▶ **What the task asks**:
Going from the line that contains "Click the plus sign beside Collections" to the last line of the material below, repeat every line exactly.

_ _ _ _ _ _ _

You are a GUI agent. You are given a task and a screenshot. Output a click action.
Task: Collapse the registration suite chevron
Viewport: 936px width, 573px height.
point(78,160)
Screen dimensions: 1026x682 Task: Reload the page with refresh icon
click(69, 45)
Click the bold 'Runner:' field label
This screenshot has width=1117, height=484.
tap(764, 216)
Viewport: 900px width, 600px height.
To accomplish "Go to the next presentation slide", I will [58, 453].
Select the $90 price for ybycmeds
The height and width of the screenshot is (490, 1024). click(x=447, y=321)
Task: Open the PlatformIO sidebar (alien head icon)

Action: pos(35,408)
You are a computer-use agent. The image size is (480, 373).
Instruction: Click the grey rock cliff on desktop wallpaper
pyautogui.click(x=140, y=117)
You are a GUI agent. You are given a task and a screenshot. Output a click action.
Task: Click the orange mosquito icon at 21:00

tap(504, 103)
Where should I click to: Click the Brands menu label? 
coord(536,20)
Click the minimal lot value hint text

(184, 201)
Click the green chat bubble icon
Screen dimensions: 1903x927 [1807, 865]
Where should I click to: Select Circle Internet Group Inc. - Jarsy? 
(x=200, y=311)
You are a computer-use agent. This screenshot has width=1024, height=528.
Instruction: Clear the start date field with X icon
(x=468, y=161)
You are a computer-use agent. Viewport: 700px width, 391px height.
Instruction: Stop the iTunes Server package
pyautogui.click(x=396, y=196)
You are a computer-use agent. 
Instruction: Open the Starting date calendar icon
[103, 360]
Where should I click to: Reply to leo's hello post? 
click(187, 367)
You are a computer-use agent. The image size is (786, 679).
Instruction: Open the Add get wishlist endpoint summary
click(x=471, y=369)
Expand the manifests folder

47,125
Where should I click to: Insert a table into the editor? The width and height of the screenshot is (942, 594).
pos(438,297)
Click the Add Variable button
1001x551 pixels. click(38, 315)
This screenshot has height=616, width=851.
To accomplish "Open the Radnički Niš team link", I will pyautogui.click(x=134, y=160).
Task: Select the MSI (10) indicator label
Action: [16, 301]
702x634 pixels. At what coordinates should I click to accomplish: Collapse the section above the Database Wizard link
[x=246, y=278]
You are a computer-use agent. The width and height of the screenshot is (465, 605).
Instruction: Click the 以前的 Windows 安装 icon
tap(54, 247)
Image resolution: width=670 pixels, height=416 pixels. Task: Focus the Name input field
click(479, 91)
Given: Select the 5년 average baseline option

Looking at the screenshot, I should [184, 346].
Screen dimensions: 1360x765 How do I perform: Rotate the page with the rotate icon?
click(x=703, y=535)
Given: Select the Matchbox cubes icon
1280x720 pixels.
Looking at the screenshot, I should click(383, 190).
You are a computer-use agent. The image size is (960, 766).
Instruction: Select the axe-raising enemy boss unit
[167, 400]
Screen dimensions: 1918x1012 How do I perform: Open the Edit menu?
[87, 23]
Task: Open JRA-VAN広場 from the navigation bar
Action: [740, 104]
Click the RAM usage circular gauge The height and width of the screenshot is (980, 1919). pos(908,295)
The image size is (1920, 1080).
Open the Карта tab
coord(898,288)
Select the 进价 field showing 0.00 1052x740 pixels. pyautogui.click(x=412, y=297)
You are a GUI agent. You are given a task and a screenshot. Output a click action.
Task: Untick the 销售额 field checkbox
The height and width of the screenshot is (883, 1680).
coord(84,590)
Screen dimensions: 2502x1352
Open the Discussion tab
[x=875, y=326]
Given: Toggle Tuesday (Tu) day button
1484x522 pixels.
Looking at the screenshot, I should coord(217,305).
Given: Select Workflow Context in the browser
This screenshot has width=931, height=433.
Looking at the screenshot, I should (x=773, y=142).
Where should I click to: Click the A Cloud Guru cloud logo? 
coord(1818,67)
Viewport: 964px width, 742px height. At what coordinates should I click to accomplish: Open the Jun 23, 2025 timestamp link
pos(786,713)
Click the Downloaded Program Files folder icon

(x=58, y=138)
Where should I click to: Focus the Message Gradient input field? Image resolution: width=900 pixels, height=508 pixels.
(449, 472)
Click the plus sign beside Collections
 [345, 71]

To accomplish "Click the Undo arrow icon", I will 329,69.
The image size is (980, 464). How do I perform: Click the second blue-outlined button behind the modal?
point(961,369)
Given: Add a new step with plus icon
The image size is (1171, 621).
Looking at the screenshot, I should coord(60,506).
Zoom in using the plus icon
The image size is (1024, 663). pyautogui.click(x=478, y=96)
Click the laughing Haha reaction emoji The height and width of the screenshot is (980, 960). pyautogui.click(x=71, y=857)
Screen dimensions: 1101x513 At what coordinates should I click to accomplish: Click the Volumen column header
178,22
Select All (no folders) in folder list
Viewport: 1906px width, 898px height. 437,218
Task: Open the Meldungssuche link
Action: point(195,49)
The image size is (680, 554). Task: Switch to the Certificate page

_ _ _ _ _ _ _

▶ **Task answer**:
Click the plus sign beside Collections
 [345, 71]

To accomplish "Click the Undo arrow icon", I will 329,69.
The image size is (980, 464). How do I perform: Click the second blue-outlined button behind the modal?
point(961,369)
Given: Add a new step with plus icon
The image size is (1171, 621).
Looking at the screenshot, I should coord(60,506).
Zoom in using the plus icon
The image size is (1024, 663). pyautogui.click(x=478, y=96)
Click the laughing Haha reaction emoji The height and width of the screenshot is (980, 960). pyautogui.click(x=71, y=857)
Screen dimensions: 1101x513 At what coordinates should I click to accomplish: Click the Volumen column header
178,22
Select All (no folders) in folder list
Viewport: 1906px width, 898px height. 437,218
Task: Open the Meldungssuche link
Action: point(195,49)
The image size is (680, 554). Task: Switch to the Certificate page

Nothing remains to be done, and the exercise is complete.